Take every line from the records below that includes the word "will".

_Data supplied_:
--- START ---

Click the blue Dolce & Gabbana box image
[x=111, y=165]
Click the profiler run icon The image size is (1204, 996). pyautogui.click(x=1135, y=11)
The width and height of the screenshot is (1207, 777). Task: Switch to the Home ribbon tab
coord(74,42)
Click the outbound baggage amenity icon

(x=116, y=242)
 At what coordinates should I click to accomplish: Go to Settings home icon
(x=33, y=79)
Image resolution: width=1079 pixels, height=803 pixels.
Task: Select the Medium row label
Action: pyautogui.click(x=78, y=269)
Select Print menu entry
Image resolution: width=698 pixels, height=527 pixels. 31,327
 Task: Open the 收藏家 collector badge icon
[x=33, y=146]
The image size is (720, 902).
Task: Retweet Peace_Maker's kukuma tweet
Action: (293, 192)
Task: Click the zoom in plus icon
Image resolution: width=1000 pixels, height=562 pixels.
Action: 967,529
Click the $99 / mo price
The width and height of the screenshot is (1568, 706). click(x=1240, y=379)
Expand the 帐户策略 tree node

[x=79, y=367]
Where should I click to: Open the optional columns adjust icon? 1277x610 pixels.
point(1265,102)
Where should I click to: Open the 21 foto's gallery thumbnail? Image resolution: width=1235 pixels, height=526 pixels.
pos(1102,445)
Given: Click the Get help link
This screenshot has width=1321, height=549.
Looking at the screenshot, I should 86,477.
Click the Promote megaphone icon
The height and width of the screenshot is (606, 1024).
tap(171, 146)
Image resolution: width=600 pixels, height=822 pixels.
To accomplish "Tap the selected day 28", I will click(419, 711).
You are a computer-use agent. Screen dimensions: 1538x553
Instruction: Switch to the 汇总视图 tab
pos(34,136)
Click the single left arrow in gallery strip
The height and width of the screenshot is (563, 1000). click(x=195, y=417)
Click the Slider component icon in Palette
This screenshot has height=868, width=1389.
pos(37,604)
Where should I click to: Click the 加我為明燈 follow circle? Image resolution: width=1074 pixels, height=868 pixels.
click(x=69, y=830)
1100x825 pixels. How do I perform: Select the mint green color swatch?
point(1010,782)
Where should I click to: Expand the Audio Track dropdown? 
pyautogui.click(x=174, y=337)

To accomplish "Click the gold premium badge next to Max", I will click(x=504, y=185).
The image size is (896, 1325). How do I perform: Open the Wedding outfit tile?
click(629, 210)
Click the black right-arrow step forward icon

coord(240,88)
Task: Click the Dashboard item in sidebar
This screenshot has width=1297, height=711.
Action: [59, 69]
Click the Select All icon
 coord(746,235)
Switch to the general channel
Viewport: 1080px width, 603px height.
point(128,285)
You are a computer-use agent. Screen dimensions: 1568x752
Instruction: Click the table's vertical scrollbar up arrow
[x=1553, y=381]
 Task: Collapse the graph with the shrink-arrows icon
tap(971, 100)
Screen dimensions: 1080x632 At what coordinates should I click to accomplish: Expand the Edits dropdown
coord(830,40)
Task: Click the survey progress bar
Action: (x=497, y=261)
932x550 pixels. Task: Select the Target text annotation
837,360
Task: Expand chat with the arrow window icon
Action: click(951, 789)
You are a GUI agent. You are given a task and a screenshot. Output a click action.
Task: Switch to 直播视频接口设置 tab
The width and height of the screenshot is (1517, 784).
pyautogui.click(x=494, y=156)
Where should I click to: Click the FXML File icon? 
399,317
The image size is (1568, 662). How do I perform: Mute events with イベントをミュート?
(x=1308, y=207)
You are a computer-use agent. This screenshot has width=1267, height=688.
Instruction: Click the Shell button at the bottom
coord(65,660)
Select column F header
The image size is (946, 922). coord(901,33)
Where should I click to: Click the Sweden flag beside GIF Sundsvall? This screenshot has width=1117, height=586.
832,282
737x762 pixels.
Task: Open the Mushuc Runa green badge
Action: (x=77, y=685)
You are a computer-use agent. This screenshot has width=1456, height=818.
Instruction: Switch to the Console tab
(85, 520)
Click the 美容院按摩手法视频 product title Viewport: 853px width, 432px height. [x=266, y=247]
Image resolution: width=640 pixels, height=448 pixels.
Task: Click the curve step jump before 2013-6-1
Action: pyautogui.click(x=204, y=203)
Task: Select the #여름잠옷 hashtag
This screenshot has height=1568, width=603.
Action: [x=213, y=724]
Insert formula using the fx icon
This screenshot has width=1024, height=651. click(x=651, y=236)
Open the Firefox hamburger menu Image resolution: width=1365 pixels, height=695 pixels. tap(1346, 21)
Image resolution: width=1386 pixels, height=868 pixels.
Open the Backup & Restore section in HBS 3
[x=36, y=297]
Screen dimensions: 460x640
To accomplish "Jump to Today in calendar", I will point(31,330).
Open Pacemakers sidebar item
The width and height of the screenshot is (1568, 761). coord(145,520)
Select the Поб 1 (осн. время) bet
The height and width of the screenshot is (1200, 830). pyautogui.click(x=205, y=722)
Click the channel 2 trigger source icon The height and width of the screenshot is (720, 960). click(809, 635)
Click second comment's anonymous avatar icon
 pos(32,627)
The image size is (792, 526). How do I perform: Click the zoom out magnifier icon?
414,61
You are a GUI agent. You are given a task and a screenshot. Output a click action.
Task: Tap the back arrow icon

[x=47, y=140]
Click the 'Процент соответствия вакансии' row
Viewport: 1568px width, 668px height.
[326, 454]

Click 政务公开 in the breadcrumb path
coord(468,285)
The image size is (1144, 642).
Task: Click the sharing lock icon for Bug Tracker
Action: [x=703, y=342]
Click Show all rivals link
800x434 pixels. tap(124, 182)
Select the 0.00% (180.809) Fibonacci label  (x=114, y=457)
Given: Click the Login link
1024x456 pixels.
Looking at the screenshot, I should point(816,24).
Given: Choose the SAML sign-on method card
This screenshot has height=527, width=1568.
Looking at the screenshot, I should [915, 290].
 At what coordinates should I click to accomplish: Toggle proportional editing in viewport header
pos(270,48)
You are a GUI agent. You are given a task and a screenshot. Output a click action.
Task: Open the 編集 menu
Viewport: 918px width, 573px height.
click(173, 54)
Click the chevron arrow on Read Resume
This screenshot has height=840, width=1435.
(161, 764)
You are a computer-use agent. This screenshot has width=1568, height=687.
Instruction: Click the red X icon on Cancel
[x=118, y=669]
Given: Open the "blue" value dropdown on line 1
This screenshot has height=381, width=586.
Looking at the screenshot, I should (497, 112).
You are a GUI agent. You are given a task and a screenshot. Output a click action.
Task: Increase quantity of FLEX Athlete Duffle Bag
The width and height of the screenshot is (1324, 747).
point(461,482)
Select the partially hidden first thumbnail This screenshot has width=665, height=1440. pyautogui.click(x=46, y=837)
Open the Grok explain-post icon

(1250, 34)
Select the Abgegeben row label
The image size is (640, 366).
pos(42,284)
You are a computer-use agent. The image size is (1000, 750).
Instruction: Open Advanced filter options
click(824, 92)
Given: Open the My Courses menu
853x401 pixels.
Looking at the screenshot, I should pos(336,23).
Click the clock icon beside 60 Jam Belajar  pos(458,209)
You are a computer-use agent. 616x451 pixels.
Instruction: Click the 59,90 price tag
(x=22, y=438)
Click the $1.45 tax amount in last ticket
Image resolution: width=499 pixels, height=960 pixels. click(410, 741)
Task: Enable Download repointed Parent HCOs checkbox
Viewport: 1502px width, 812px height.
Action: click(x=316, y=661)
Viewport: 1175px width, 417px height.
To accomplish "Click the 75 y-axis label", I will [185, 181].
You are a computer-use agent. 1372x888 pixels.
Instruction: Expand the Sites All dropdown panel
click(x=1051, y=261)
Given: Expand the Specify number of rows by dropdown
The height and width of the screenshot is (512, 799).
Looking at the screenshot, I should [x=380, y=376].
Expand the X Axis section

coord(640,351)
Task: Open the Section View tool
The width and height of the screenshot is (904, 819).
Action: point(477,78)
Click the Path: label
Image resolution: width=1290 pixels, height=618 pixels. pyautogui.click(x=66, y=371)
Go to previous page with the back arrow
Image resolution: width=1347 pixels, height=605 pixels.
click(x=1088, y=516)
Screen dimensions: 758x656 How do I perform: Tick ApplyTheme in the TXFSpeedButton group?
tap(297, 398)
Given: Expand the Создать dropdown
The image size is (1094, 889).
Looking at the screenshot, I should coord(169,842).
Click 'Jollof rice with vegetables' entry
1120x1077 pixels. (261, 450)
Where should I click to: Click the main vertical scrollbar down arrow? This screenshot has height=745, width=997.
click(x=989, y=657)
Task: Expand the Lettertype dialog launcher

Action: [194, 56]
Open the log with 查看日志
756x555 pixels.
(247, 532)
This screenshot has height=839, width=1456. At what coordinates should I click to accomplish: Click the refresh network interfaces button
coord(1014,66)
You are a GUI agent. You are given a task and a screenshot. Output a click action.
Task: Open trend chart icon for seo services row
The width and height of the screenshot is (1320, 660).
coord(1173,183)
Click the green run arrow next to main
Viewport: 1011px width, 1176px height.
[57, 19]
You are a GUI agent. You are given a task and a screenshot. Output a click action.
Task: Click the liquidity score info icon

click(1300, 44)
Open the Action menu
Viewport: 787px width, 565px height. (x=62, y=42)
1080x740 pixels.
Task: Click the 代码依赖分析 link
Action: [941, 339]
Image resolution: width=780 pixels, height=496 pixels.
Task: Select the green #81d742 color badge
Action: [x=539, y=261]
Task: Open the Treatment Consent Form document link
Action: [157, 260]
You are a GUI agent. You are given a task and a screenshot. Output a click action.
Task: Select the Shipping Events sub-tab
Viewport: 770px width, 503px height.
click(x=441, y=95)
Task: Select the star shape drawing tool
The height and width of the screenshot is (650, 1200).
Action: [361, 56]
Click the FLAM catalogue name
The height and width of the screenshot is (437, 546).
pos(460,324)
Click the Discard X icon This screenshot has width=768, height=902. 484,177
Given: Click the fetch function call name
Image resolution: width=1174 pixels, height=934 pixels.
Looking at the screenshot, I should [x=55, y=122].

--- END ---

_Solution to this problem_:
To accomplish "Tap the selected day 28", I will click(419, 711).
To accomplish "Click the gold premium badge next to Max", I will click(x=504, y=185).
To accomplish "Jump to Today in calendar", I will point(31,330).
To accomplish "Click the 75 y-axis label", I will [185, 181].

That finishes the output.